“Regulasi pelabelan ini semata untuk perlindungan kesehatan masyarakat,” tegas Kepala Badan Pengawas Obat dan Makanan (BPOM) Penny K. Lukito.
Lebih lanjut, ia menjelaskan regulasi pelabelan tersebut mengacu pada hasil kajian dan riset mutakhir di berbagai negara terkait risiko paparan BPA pada kesehatan publik.
"Semua kajian (scientific research) lebih kepada risiko yang sangat tinggi terhadap kesehatan akibat dari BPA," sebutnya.
Baca juga: Pakar Sebut Penolakan Regulasi Galon BPA Kaburkan Problem Sampah Plastik yang Sebenarnya
Lewat pelabelan, pelaku industri pun diharapkan akan termotivasi untuk berinovasi dalam menghadirkan kemasan air minum yang aman bagi masyarakat.
Rekan sekantor Penny, Deputi Bidang Pengawasan Pangan Olahan BPOM Rita Endang turut menampik tudingan bahwa pelabelan BPA adalah vonis mati bagi industri air kemasan. Menurutnya, pandangan tersebut keliru karena pelabelan risiko BPA pada dasarnya hanya menyasar produk air galon bermerek atau yang memiliki izin edar.
"Regulasi pelabelan BPA tidak menyasar industri depot air minum. Sejauh ini sudah ada 6.700 izin edar air kemasan yang dikeluarkan BPOM," ujar Rita.
Rita menjelaskan, saat ini terdapat sekitar 50 juta lebih warga Indonesia yang sehari-harinya mengonsumsi air kemasan bermerek.

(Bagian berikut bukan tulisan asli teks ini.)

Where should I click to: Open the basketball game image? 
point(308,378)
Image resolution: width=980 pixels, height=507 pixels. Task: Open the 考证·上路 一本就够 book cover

Dari total 21 miliar liter produksi industri air kemasan per tahunnya, 22 persen di antaranya beredar dalam bentuk galon isi ulang. Dari yang terakhir, 96,4 persen berupa galon berbahan plastik keras polikarbonat.
"Artinya 96,4 persen itu mengandung BPA. Hanya 3,6 persen yang PET (Polietilena tereftalat). Inilah alasan kenapa BPOM memprioritaskan pelabelan risiko BPA pada galon guna ulang," katanya.